Although for many people in the kingdom, including a portion of the inhabitants of Catalonia, on the extreme right, right and left, it is a pity, as was said in a recent article that was not exactly passionate, “independentism has not disappeared, nor have the independentistas melted away”. And even more important: “Whoever believes they can make policy in Catalonia (and in Spain) without having them in mind is mistaken”. And remembering the history of the kingdom and the trajectory of certain characters, he can add to the mistake with much empirical evidence: or he simply becomes a defender of the unity of Spain without fissures and above any other consideration. There are plenty of names to go around.

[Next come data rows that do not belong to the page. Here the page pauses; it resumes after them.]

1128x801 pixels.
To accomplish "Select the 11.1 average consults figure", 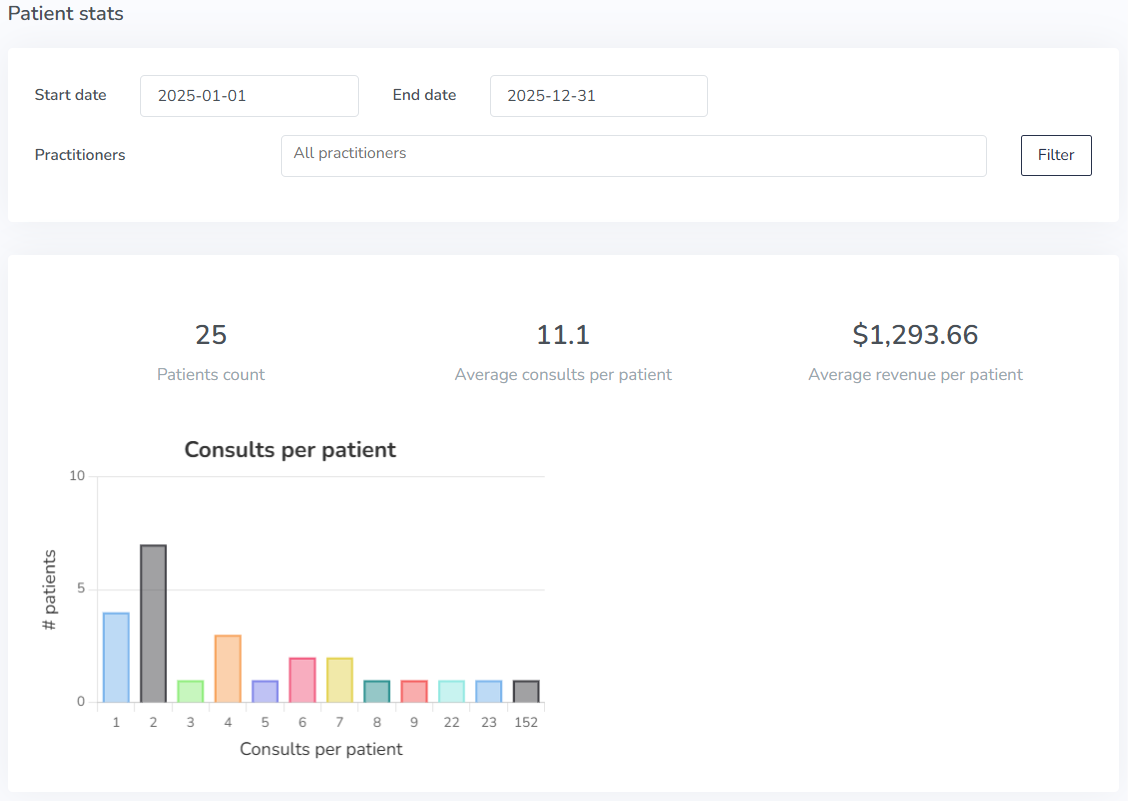I will pyautogui.click(x=563, y=335).
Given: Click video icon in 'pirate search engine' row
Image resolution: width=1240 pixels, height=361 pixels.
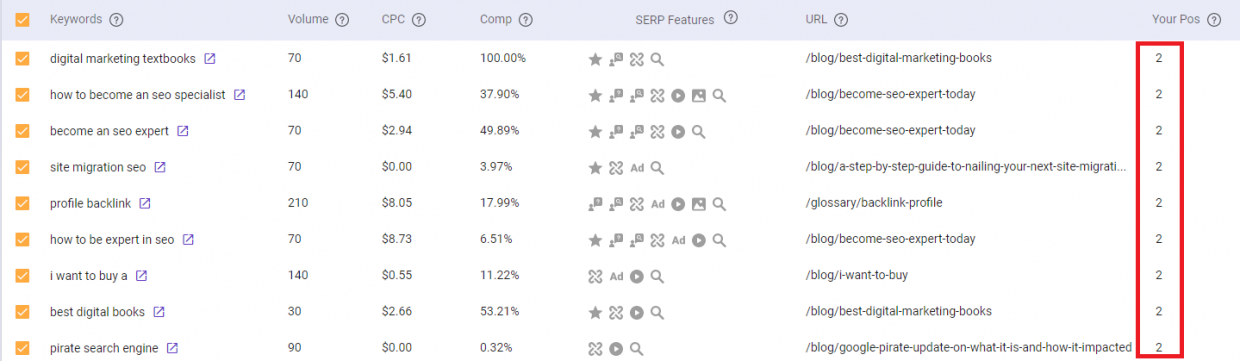Looking at the screenshot, I should tap(616, 348).
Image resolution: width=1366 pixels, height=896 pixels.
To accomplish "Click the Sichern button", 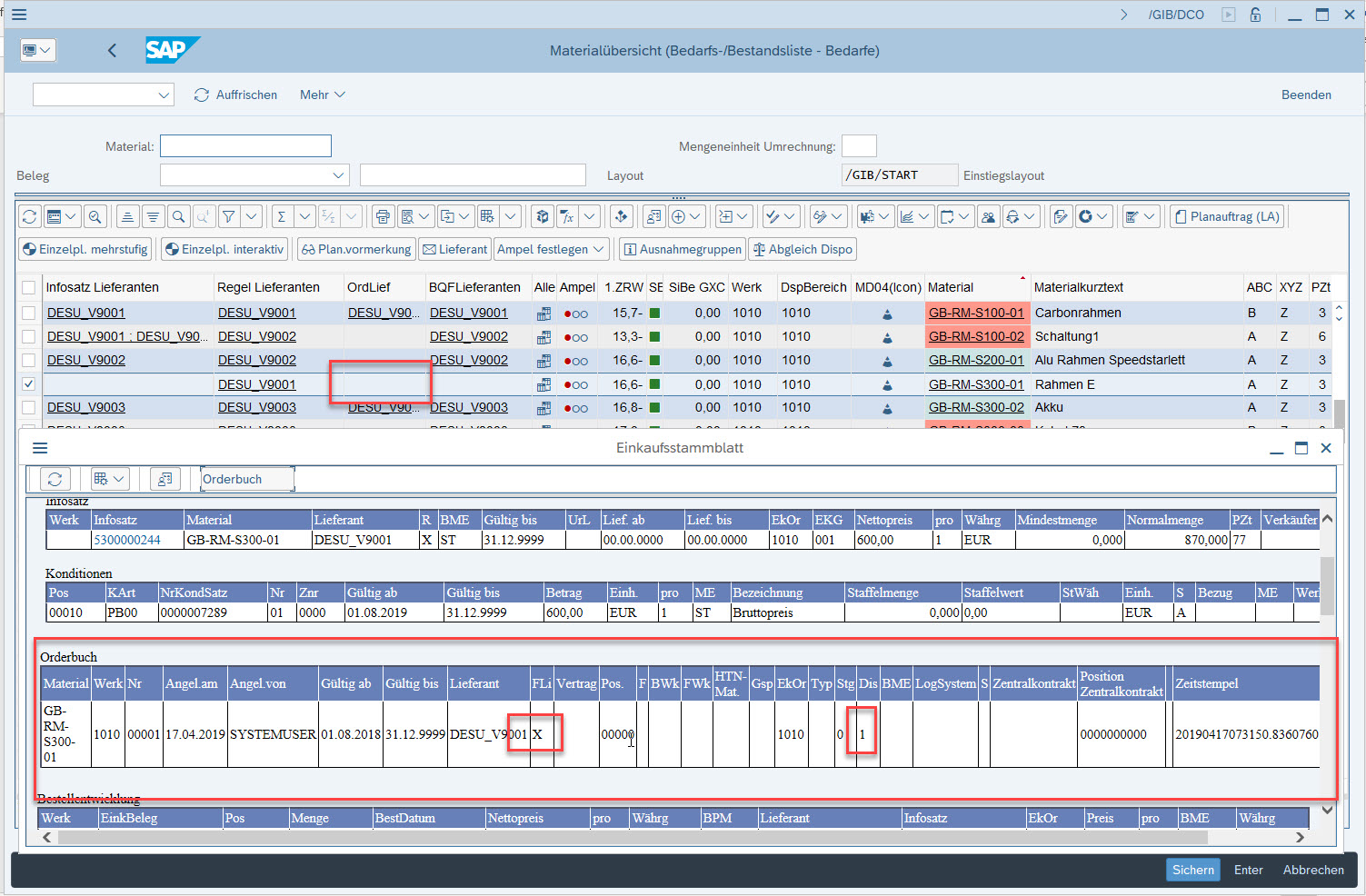I will (1192, 870).
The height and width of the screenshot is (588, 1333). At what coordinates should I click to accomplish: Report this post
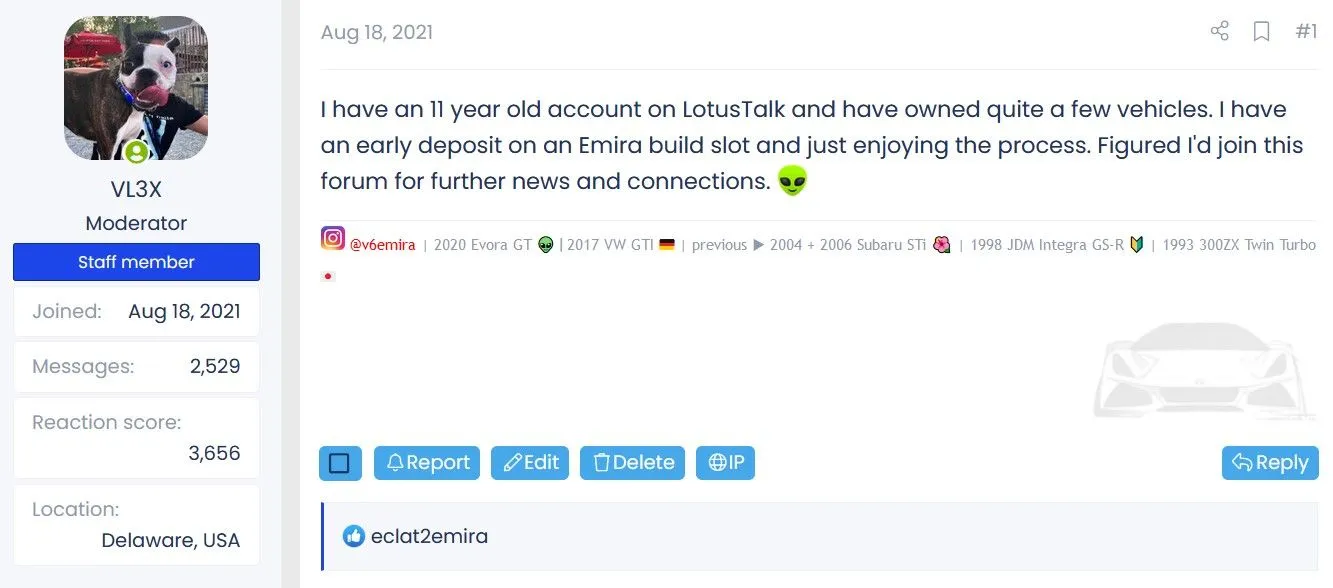pyautogui.click(x=427, y=463)
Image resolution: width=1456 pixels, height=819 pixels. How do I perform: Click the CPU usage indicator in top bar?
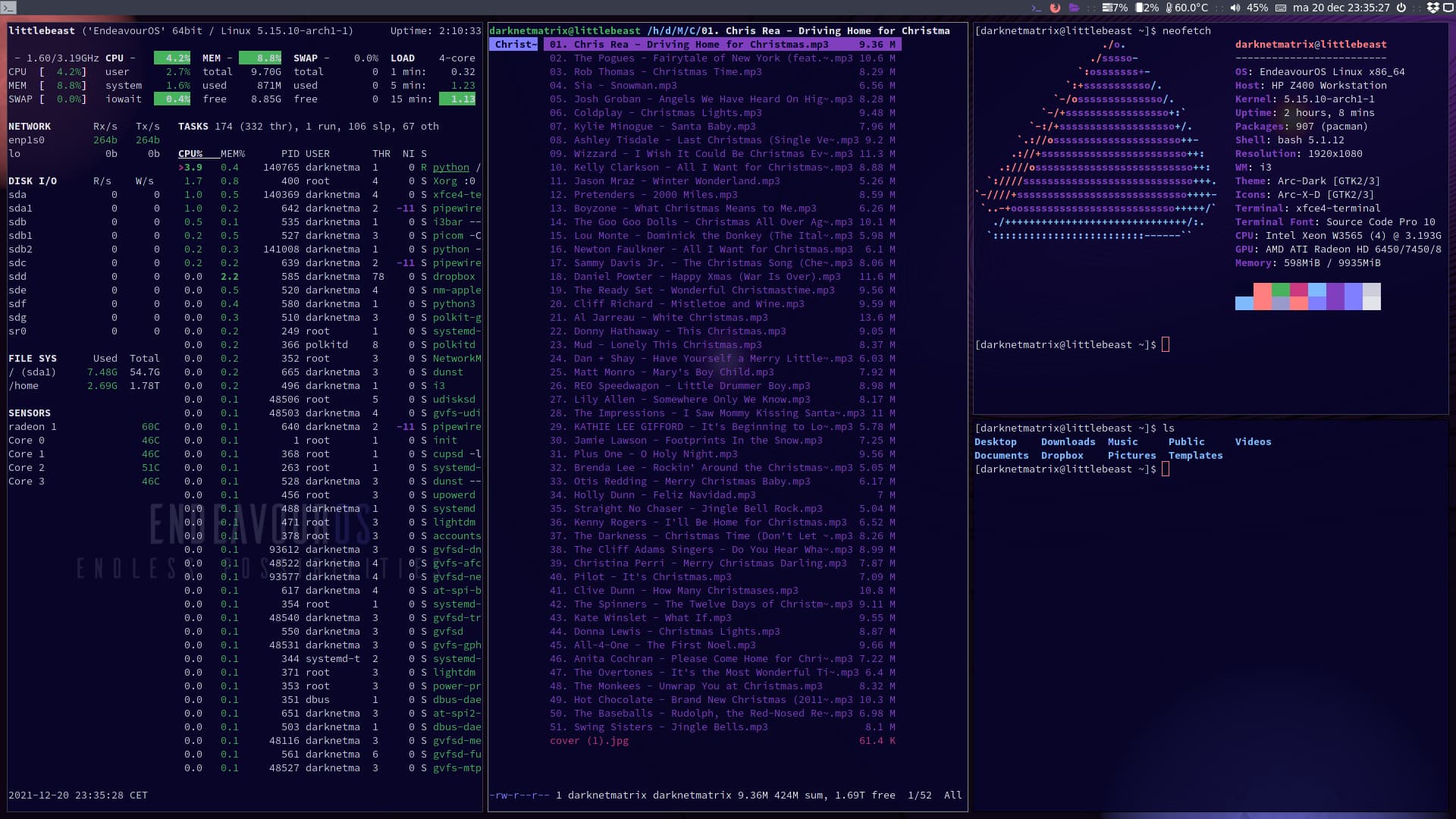click(1114, 8)
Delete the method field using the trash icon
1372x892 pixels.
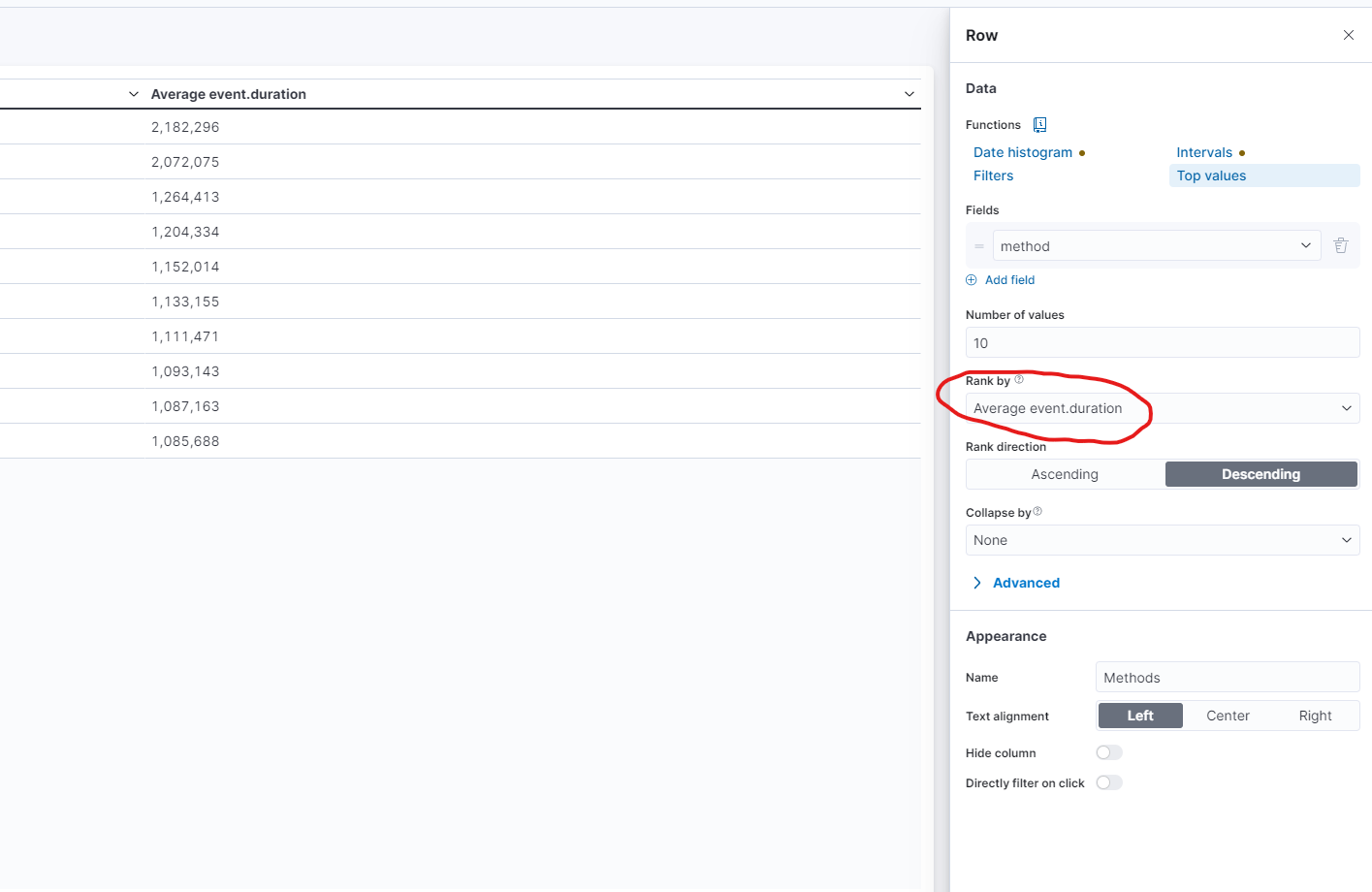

What are the prospects for the continuation of the right to self-determination when the EU and the Spanish government are militantly against it? Difficult, but some elements are essential: abandoning self-promotion and magical moralising, defending amnesty to respond to the almost 4,000 people indicted for the protests; linking national and social demands, especially with the serious social and economic crisis; seeking alliances that are more open to sovereignty, social movements and the left in Spain as a whole. Easy to write, difficult to put into practice. But The Nobodies, except for the occasional irresponsible person, have never said that the great objectives are easy. It has been said in many ways, but there is someone who said it very well: “Most of the worthwhile things in the world have been declared impossible before they were done”. It was the great jurist Louis Brandeis who said it.
It was not the most ideal time to achieve a huge turnout for the events and the central demonstration of the Diada, but even so, hundreds of thousands of people on the streets is no small thing. 150,000 according to the Barcelona police, 700,000 according to the ANC. To which must be added many thousands more from events in other parts of Catalonia. In any case, that’s a lot of people. To the hope of some and the despair of others.